* [WHAT IS NEEDED] Reproduce the entries shown below only from the line with "You are a computer-use agent. Image" down to the line with "Task: Open the Storage folder icon", keeping both end lines and copying each one exactly.

** EXTRACTED MATERIAL follows **

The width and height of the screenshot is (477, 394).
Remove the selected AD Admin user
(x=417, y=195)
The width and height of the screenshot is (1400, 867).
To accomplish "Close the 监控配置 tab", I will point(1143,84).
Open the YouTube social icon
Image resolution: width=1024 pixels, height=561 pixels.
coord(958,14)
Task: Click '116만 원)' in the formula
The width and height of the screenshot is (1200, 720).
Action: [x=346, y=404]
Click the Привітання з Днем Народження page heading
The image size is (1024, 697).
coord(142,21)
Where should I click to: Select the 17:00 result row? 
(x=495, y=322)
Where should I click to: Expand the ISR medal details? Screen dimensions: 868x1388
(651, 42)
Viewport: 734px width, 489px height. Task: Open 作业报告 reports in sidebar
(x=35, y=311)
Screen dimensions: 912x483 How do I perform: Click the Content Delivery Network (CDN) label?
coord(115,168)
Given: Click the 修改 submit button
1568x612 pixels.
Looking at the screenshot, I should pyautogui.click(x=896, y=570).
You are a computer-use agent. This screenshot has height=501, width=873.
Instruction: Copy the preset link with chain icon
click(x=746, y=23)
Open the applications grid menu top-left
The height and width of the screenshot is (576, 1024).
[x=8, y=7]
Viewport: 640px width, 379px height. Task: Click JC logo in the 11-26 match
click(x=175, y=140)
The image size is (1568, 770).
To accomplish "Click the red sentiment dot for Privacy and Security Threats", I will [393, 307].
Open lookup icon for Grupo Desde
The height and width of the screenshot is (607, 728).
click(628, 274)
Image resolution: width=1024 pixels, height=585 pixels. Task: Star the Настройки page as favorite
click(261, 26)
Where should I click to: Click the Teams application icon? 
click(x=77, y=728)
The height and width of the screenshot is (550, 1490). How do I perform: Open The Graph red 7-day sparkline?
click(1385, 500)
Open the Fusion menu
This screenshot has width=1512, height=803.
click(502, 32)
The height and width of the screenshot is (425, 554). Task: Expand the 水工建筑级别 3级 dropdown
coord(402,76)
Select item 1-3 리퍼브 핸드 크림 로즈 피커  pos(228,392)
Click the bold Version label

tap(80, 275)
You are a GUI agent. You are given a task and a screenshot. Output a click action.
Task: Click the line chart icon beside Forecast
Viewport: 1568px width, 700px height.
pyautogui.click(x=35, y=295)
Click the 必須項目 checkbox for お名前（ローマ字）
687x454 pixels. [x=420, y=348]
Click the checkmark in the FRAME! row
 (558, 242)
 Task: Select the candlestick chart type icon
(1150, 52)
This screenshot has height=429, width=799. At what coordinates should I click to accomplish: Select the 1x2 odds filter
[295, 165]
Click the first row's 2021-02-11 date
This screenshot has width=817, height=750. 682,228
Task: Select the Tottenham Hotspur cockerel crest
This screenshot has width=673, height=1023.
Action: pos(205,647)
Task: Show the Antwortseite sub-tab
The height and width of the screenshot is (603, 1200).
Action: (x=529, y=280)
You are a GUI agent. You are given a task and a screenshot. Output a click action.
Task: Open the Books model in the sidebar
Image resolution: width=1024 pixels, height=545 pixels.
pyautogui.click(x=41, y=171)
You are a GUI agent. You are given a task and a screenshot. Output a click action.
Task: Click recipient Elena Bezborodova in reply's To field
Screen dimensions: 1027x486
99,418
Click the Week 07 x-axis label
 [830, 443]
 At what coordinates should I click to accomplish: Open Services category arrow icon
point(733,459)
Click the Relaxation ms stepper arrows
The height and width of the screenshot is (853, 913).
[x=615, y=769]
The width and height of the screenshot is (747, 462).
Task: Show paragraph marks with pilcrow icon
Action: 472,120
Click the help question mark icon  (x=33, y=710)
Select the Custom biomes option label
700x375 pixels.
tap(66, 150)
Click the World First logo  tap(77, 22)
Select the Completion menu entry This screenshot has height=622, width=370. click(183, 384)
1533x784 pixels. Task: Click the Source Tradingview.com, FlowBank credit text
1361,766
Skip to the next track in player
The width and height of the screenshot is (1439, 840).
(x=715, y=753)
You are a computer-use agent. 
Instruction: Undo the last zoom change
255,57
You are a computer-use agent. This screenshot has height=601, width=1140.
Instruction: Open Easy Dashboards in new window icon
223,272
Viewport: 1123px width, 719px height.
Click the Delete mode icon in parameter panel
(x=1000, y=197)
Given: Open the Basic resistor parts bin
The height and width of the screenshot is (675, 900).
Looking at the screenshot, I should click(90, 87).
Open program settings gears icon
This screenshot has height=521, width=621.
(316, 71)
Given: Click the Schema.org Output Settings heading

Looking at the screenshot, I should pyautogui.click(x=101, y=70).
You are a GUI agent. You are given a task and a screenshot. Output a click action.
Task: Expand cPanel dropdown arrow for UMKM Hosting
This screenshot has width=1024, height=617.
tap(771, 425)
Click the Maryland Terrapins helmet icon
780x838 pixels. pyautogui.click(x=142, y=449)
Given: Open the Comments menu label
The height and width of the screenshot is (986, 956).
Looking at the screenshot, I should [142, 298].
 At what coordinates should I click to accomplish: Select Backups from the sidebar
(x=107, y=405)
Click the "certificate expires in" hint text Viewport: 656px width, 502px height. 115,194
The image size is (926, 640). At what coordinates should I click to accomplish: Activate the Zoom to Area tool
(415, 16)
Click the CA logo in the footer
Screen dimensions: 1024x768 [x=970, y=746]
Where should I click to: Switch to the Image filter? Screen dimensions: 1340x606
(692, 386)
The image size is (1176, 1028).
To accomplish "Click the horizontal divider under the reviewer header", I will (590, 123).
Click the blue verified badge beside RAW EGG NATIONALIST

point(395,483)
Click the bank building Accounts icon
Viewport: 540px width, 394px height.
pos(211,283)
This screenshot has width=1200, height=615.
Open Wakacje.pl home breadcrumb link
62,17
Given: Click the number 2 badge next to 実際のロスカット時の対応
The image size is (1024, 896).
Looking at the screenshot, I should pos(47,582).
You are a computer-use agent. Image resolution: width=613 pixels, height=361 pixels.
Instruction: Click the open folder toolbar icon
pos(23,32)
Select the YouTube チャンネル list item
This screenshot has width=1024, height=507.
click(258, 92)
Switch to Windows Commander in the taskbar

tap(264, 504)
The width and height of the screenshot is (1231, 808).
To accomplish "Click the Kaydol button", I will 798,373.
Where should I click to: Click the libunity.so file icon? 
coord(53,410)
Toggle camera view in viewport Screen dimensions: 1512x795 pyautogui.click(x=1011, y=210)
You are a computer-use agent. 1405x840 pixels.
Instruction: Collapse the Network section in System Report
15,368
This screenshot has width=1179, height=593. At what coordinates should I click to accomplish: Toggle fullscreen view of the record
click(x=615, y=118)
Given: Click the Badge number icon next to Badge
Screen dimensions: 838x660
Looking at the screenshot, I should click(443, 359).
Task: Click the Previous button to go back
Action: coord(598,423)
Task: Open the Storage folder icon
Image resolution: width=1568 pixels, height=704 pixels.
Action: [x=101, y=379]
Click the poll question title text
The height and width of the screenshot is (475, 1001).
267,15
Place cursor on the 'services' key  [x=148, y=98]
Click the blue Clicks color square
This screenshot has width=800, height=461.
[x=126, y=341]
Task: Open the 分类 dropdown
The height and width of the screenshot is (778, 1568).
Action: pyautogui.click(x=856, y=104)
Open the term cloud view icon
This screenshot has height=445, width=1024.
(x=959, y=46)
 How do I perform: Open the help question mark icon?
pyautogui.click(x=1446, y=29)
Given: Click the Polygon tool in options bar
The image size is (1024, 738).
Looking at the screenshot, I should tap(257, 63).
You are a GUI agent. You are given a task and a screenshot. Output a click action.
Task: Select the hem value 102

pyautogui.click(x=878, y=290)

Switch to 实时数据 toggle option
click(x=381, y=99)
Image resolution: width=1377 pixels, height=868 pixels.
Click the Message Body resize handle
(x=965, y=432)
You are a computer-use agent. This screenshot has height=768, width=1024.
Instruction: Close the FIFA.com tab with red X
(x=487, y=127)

** End of EXTRACTED MATERIAL **

* [EXERCISE ANSWER]
You are a computer-use agent. Image resolution: width=613 pixels, height=361 pixels.
Instruction: Click the open folder toolbar icon
pos(23,32)
Select the YouTube チャンネル list item
This screenshot has width=1024, height=507.
click(258, 92)
Switch to Windows Commander in the taskbar

tap(264, 504)
The width and height of the screenshot is (1231, 808).
To accomplish "Click the Kaydol button", I will 798,373.
Where should I click to: Click the libunity.so file icon? 
coord(53,410)
Toggle camera view in viewport Screen dimensions: 1512x795 pyautogui.click(x=1011, y=210)
You are a computer-use agent. 1405x840 pixels.
Instruction: Collapse the Network section in System Report
15,368
This screenshot has width=1179, height=593. At what coordinates should I click to accomplish: Toggle fullscreen view of the record
click(x=615, y=118)
Given: Click the Badge number icon next to Badge
Screen dimensions: 838x660
Looking at the screenshot, I should click(443, 359).
Task: Click the Previous button to go back
Action: coord(598,423)
Task: Open the Storage folder icon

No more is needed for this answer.